22/3/13

CORRUPCIÓN GENERALIZADA Y FRAUDE A HACIENDA




No deseo que nadie suponga que con estas reflexiones voy a defender o justificar ambas actitudes execrables de por sí, ni que intento explicar lo inaceptable.

Pretendo exponer la similitud y mimetismo que existen entre ambas rechazables por las personas honradas.

Es un tópico decir que para los españoles el tercer motivo de preocupación es nuestra clase política, pero ¿por qué?

La justificación es bien simple y del dominio público.

Elegimos a nuestros gobernantes para que se preocupen de todos los que les pagamos el sueldo, por cierto muy bueno. Pero, una vez elegidos ¿Cómo se comportan? ¿Cuidan el interés de los que los han aupado a ser los rectores del país? No.

¿A qué se dedican? Salvo honrosas excepciones a aprovecharse de su cargo y a lucrarse de lo que no es suyo, o sea, de los impuestos que, con tanto sacrificio pagamos los españoles. A discutir si son galgos o podencos y no solucionar los problemas que sufrimos los que habitamos en esta desventurada España.

No distingo entre una jarca política y las otras. Todas van por la misma senda. ¿Por qué?

Ya dijo cierta ministra que el dinero público no era de nadie, por ello se sigue que lo que no es de nadie cualquiera puede apropiárselo. ¿Quiénes son los que se benefician de él? Los encargados de dedicarlo a mejorar la vida de los contribuyentes.

Lo más inaceptable de todo es que no tiene un rechazo frontal y una actitud intransigente por parte de los ciudadanos. Se acepta como un decorado más del paisaje político en el que estamos todos incluidos.

El otro día en una radio oí decir a un periodista que el grado de corrupción de los políticos españoles era poco más o menos que aceptable ya que aún no se habían alcanzado las cotas que hay en los de nuestro entorno.

¡Habráse visto mayor pasividad ante un hecho inaceptable! ¡No señor! Un solo corrupto no se puede tolerar porque está lucrándose del dinero de todos y cada uno de los que con tanto esfuerzo se lo entregamos para que lo administren honradamente y con nitidez.

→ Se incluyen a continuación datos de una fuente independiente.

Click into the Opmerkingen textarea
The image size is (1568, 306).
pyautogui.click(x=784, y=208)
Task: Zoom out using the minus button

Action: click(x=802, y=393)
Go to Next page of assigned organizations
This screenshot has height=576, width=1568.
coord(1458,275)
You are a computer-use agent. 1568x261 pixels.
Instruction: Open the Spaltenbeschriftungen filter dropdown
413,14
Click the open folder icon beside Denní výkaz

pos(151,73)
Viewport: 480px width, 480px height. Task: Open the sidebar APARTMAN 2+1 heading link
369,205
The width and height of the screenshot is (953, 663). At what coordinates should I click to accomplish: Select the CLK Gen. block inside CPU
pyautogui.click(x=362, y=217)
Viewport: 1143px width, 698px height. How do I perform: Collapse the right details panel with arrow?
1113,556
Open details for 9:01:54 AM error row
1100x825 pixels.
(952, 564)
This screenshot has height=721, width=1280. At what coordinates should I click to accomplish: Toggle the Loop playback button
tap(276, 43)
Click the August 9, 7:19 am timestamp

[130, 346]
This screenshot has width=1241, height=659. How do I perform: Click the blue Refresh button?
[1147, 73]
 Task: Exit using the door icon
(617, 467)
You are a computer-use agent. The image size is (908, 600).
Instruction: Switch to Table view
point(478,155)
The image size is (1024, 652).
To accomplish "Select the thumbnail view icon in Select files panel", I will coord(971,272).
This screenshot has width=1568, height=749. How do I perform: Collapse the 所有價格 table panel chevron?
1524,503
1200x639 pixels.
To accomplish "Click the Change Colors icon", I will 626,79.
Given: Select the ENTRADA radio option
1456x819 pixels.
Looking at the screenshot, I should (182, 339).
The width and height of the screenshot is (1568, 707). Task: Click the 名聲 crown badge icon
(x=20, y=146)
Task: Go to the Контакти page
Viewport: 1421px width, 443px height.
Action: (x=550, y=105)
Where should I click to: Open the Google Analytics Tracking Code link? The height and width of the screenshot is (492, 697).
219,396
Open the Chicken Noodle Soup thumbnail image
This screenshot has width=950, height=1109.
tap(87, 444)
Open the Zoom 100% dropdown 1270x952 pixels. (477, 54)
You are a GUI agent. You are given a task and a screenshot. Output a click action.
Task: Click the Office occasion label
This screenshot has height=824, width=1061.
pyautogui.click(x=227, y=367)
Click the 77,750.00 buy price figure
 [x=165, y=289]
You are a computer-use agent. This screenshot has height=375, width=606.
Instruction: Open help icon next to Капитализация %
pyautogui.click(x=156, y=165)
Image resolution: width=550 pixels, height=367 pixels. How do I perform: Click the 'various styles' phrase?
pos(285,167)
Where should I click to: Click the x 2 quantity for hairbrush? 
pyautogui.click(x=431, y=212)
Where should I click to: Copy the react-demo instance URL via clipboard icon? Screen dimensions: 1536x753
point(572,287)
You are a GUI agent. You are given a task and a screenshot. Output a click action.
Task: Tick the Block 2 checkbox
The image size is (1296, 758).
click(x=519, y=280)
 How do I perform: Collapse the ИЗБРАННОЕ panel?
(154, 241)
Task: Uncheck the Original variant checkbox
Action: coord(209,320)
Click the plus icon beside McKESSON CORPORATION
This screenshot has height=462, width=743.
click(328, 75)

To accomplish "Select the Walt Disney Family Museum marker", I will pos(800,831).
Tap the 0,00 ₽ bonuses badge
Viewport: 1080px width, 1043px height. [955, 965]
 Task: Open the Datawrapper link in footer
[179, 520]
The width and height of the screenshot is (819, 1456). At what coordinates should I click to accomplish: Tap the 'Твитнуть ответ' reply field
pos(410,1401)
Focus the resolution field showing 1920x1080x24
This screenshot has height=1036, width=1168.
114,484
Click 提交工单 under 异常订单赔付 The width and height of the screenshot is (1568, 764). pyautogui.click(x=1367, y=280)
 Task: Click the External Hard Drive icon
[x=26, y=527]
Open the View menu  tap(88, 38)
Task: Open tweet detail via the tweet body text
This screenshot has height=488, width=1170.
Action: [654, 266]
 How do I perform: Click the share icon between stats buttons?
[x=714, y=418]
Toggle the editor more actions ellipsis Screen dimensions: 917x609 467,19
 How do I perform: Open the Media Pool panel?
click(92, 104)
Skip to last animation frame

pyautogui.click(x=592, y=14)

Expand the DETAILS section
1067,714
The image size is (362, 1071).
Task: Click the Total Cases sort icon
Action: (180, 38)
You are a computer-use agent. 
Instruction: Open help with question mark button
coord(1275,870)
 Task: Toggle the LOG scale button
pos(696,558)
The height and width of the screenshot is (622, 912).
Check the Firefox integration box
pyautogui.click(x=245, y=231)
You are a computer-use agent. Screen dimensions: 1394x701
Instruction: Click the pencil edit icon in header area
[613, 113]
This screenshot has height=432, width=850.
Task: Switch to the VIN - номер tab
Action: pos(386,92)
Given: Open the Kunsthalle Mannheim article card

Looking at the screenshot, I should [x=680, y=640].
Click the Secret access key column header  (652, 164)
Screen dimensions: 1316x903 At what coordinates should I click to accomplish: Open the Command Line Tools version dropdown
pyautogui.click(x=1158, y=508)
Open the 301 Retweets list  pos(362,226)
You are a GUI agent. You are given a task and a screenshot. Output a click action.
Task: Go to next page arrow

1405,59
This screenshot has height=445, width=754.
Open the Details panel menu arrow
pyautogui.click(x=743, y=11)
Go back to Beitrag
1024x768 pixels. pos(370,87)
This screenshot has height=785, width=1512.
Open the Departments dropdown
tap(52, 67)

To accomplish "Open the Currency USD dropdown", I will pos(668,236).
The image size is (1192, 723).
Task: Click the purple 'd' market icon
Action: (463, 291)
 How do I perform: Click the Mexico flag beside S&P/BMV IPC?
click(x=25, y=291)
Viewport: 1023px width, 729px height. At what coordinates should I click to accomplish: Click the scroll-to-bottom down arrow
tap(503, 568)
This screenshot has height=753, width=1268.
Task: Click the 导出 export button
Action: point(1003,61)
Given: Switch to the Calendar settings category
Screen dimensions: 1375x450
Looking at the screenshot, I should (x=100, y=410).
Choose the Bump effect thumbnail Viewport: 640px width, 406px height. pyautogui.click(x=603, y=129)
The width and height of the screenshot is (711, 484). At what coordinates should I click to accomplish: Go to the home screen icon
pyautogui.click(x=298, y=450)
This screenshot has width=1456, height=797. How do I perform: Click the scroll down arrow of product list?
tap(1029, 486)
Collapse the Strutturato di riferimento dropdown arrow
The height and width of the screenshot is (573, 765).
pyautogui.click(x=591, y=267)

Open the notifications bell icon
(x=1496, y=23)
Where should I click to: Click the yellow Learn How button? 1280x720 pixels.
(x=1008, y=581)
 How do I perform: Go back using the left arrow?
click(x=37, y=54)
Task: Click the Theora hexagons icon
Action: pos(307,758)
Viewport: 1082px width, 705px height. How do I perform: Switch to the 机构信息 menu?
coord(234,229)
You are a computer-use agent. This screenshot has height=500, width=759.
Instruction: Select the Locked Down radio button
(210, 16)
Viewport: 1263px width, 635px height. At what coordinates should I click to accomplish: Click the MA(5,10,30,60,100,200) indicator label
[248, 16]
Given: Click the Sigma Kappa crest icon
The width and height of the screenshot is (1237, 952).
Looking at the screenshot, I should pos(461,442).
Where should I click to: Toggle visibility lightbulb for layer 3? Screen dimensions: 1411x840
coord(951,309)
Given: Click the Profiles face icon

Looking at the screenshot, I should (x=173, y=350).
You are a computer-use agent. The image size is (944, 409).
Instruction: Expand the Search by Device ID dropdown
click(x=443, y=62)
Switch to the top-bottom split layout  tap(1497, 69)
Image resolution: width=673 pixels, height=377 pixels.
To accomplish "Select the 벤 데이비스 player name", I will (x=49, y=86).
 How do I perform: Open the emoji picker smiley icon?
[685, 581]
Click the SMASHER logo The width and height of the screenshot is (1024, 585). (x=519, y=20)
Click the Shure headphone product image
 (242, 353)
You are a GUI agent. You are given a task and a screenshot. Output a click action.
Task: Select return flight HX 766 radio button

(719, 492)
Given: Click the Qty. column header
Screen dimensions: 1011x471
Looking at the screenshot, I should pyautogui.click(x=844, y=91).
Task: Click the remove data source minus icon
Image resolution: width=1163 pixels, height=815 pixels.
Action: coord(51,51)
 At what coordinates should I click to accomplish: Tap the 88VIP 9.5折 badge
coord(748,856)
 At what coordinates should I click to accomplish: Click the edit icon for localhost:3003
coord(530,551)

Por esta indiferencia es por la que los que roban nuestros dineros quedan impunes y no pagan con cárcel el delito cometido ni devuelven lo robado.

El fraude a la Hacienda pública ha sido, es y será, un deporte para todos los españoles que puedan ejercitarlo. Tampoco está mal visto por los demás. Tanto que lo toleramos sin denunciarlo ni hacer que los defraudadores paguen lo que nos hurtan, lo mismo que los políticos no sufren la pena por lo que de bobilis bobilis engrosa su bolsillo.

Pero, ¿Le podemos pedir cuenta a los que defraudan? Ya lo creo que sí, pero ocurre que el espejo en el que se miran, o sea, nuestros rectores, está tan sucio que no se reconocen como estafadores de los demás.

Si una edil carga al erario común el importe de un helado, ¿Cómo va a tener conciencia de que obra mal quien paga en dinero negro, no declara sus ventas, o explota a trabajadores sin que están debidamente legalizados y protegidos?

Si hay empresarios que no contribuyen por lo que ganan y se llevan el dinero fuera de España, ¿Le podemos exigir a un desempleado que haga una factura por una chapuza e ingrese el IVA a Hacienda?

De pequeño me enseñaron que había que respetar a los mayores en edad, saber y gobierno, si los mayores en gobierno no son dignos de ser respetados, ¿Se nos puede exigir que los respetemos?

Si el ejemplo que nos dan es tan deleznable, ¿Cómo podemos pedirle al pobre desempleado que cumpla su deber con el erario público?

Si estamos inmersos en un estado tal de corrupción, política, económica, empresarial y sindical ¿Quien o quienes son los responsables? Los rectores de esta desventurada España.

Hace falta una regeneración total comenzando por todos los empresarios, deportistas, dirigentes, políticos, sindicales, etc. para que el pueblo tenga un espejo digno en el que mirarse e imitar.